Mais, pour Bultmann, ce travail critique sur les textes, qui les met consciemment à distance pour les interpréter dans leur lieu d’insertion historique, n’est pas un but en soi, et il n’est donc pas possible de s’arrêter là. Ce travail doit permettre de faire rejaillir le sens premier dans la situation présente et donc être au service des textes dans leur potentiel d’interpellation actuelle. La tradition exégétique peut parler à cet égard de l’application, de l’actualisation ou de l’appropriation des textes. C’est grâce à la rencontre de Heidegger que Bultmann pourra affiner ce second pôle de la lecture des textes néotestamentaires. En effet, travaillant avec ce philosophe au moment où ce dernier élabore son ouvrage Être et temps (Sein und Zeit, 1927), il découvre chez lui un outillage qu’il estime adéquat pour son travail d’exégète. L’analyse phénoménologique des structures fondamentales de l’existence humaine, l’être-au-monde, l’être-avec, le souci, la temporalité, l’être-pour-la-mort, etc., permet à Bultmann de parler d’une interprétation existentiale des textes bibliques comme du but ultime de l’exégèse historico-critique. Par le biais de Heidegger, il retrouve des intuitions déjà perçues chez Luther et Kierkegaard.

Les textes véhiculent un message existentiel que Bultmann caractérise à l’aide du terme d’origine grecque kérygme (proclamation de la foi, du verbe kerussein, « proclamer, prêcher »). Ce message interpelle le lecteur dans son existence, l’appelant à une compréhension de soi nouvelle. C’est pourquoi, comme le dit l’extrait choisi ci-dessous, il serait faux de demander à l’interprète de faire taire sa subjectivité, dans le souci d’obtenir une prétendue objectivité de l’interprétation. Il faut au contraire que l’interprète se laisse interpeller au plus profond de ce qui le constitue, s’il veut véritablement comprendre le texte. C’est pourquoi Bultmann peut dire, de manière consciemment paradoxale, que l’interprétation « la plus subjective » est aussi « la plus objective ».

Ce que nous venons d’expliciter brièvement fait partie de l’herméneutique (science de l’interprétation des textes, du verbe grec hermeneuein, « exprimer, traduire, interpréter, comprendre »), c’est-à-dire d’une théorie de l’interprétation, qui doit réfléchir aux tenants et aux aboutissants du travail d’interprétation, et en expliciterles principes et les limites. Pour Bultmann, une telle réflexion herméneutique doit constamment accompagner l’effort exégétique, et elle exige donc de placer ce dernier dans un contexte méthodologique plus vaste.

L’ascension d’Élie.

## SECTION DES DONNÉES
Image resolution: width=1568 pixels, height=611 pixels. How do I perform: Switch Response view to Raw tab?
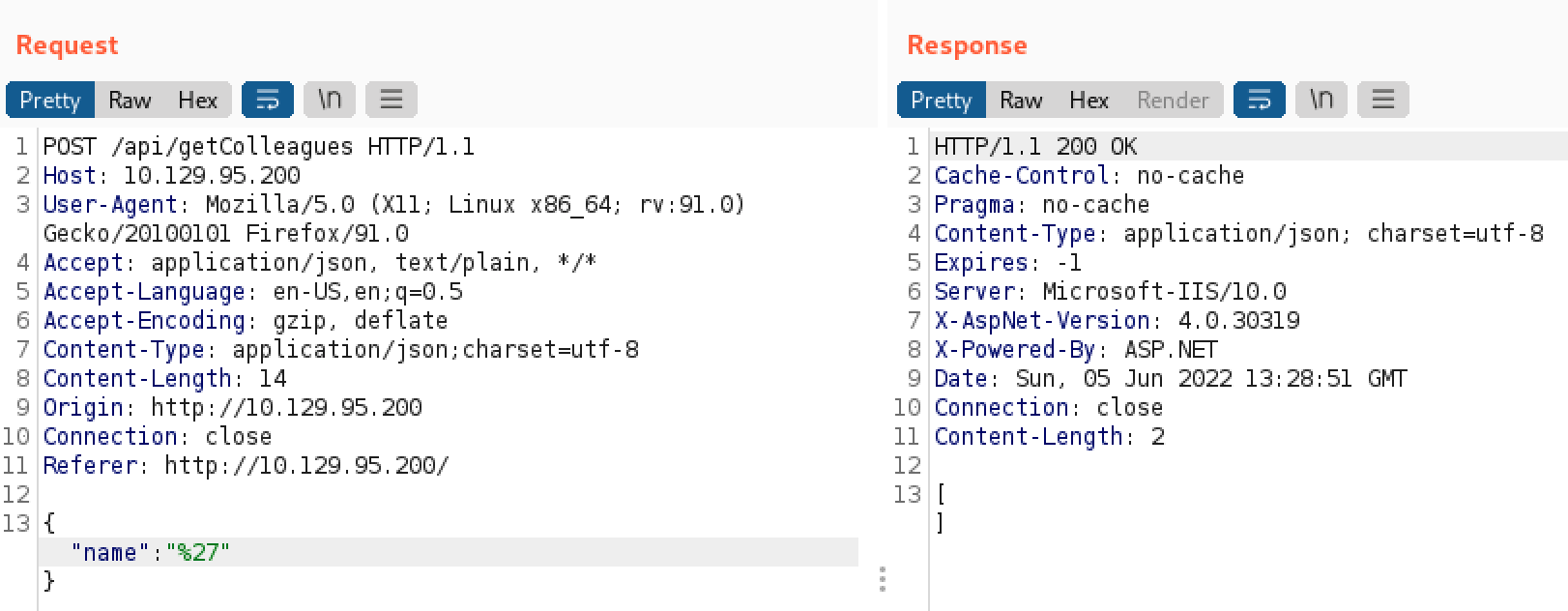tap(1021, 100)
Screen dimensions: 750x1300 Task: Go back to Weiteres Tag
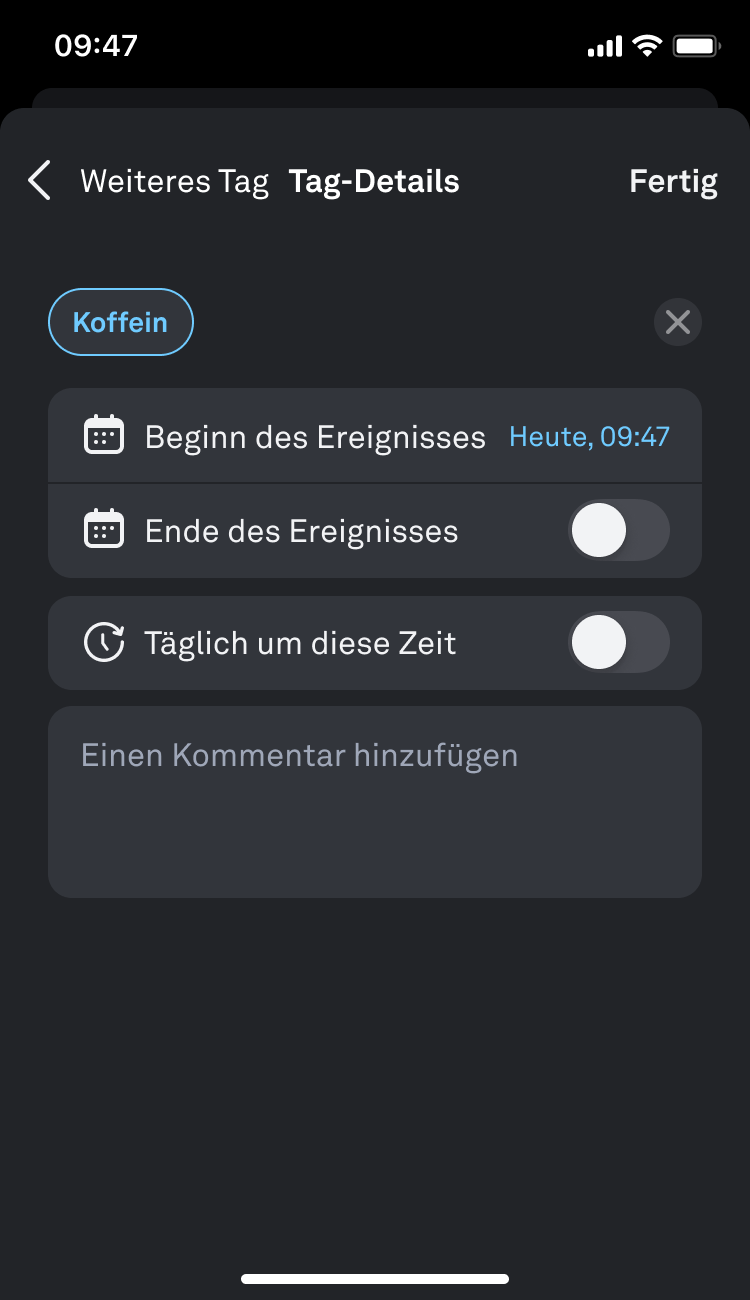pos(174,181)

## DÉTAILS DE L'EXERCICE
Extrayez tel quel de l'extrait choisi, s'il vous plaît, le passage qui commence aux mots « Ce que nous » et s'arrête après « méthodologique plus vaste. ».

## CORRIGÉ DE L'EXERCICE
Ce que nous venons d’expliciter brièvement fait partie de l’herméneutique (science de l’interprétation des textes, du verbe grec hermeneuein, « exprimer, traduire, interpréter, comprendre »), c’est-à-dire d’une théorie de l’interprétation, qui doit réfléchir aux tenants et aux aboutissants du travail d’interprétation, et en expliciterles principes et les limites. Pour Bultmann, une telle réflexion herméneutique doit constamment accompagner l’effort exégétique, et elle exige donc de placer ce dernier dans un contexte méthodologique plus vaste.